De verwachtingen waren aan het begin van het seizoen niet hoog gespannen. Toch eindigde hij met zijn team opnieuw op de eerste plaats van de National League Central met een W/L-record van 93-67.
In Nederland begon hij met een redelijk onervaren team dat bovendien nog niet bepaald in topvorm verkeerde. Toch zag hij kans om als derde te eindigen in het zeer sterk bezette World Port Tournament van dat jaar. Later dat jaar werd ook de Europese titel geprolongeerd. Erfvijand Italië werd in een best-of-five competitie ruim verslagen. Daarmee plaatsten de Nederlandse spelers zich voor de Olympische Spelen van 1988 in Seoul.
Hoewel hij het aanbod kreeg zijn contract te verlengen, koos hij er toch voor om terug te keren naar de University of Notre Dame, zijn reguliere werkgever.
De basis voor het huidige Koninkrijksteam
Toen Murphy in 2000 aan zijn nieuwe periode als manager begon, introduceerde hij bij het samenstellen van zijn selectie als eerste manager spelers die buiten de Nederlandse competitie speelden en die beter werden geacht dan spelers voor dezelfde posities uit de Nederlandse hoofdklasse. Bekende voorbeelden zijn Hensley Meulens, Chairon Isenia en de huidige manager van het Koninkrijksteam Evert-jan ’t Hoen.
Tijdens de Olympische Spelen was er natuurlijk maar één echt hoogtepunt: de legendarische overwinning op honkbalgrootmacht Cuba.
De wedstrijd werd midden in de nacht Nederlandse tijd gespeeld. Ik kan het mij nog als de dag van gisteren herinneren (‘k zat óók voor de tevee). In Nederland werd het commentaar vanuit Hilversum verzorgd door Ronald Boot. In ‘Verhaal halen: the best of Mart Smeets’ doet hij zijn verhaal.
“We konden laten zien dat Cuba op voorsprong kwam. Daarna zouden we hockey laten zien. Een belangrijke wedstrijd van de Nederlandse mannen.”
Terwijl de Nederlandse televisiekijker die nacht een STER-blok voorgeschoteld kreeg, zag commentator Boot tot zijn stomme verbazing dat Nederland in de derde inning op voorsprong kwam. Het stond ineens 4-1 voor Nederland.
Van de vierde tot en met het einde van de achtste inning werd er niet meer gescoord. De spanning in het stadion was om te snijden.
Bij de start van de negende inning werd besloten de Nederlandse starting pitcher (Ken Brauckmiller) die voortreffelijk had gegooid te vervangen. Terwijl de Cubaanse dugout zich afvroeg welke Nederlandse pitcher uit de bulpen zou komen, kwam Murphy met een meesterzet waar – afgezien van assistent coach Charles Urbanus – niemand op had gerekend.

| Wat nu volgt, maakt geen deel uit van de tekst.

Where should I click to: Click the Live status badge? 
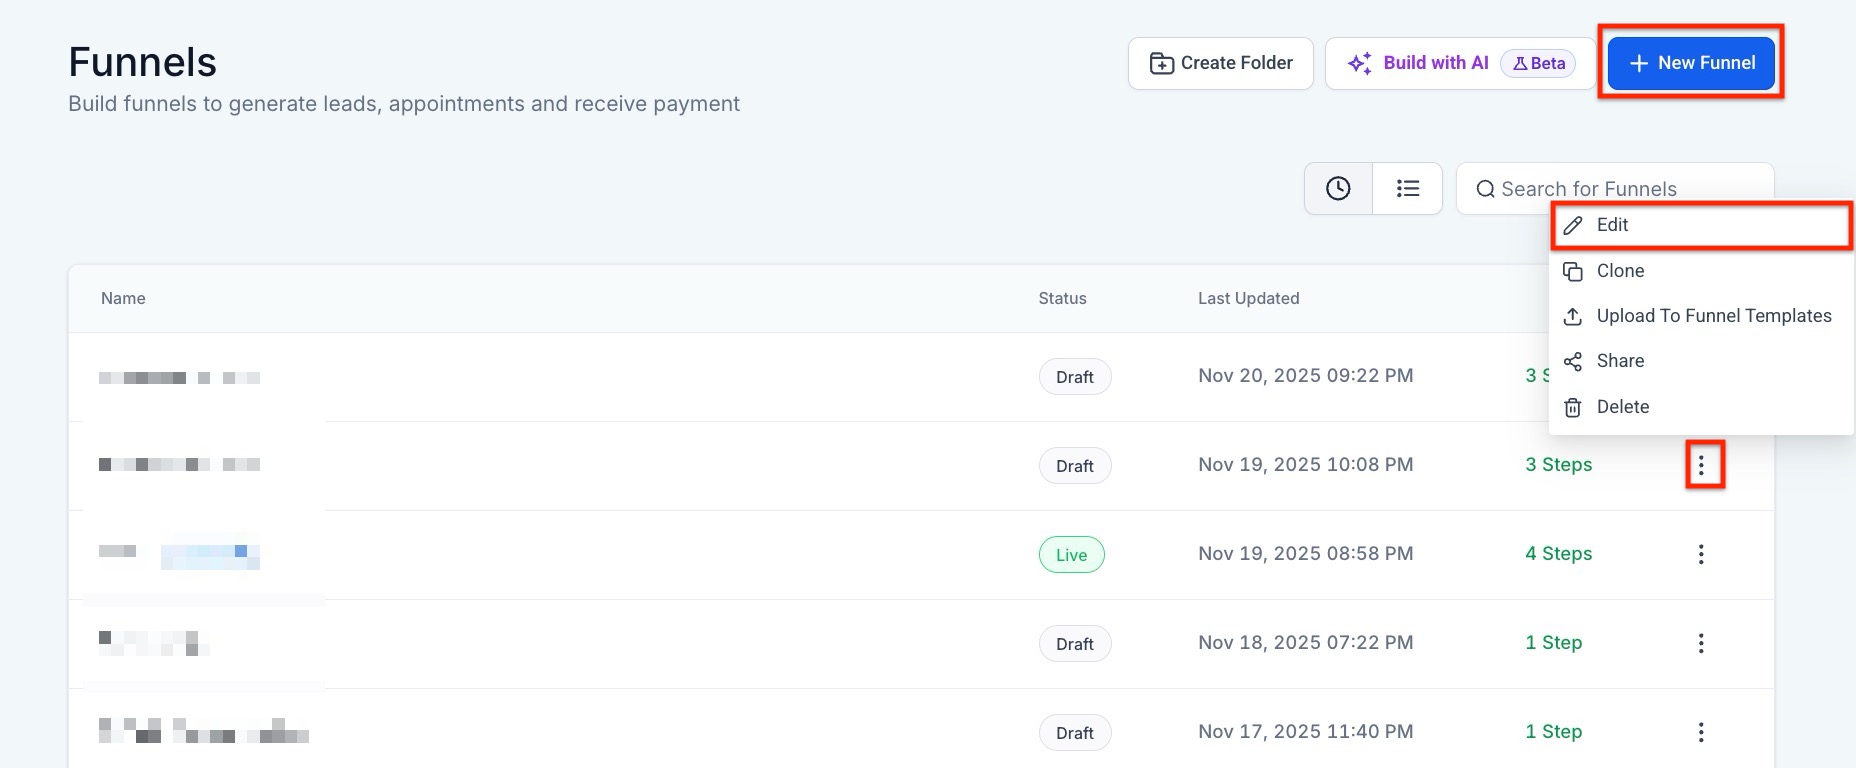coord(1071,555)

Voor de laatste Cubaanse slagbeurt werd outfielder Rikkert Faneyte naar de heuvel gedirigeerd voor de moeilijkste opdracht uit zijn carrière.
Faneyte kreeg nog één punt tegen (4-2). Daarna was het klaar en speelde Nederland het onmogelijke klaar. De andere ochtend was het bij CNN én bij NBC de opening van het ochtendnieuws. Dit hadden ze nog nooit meegemaakt.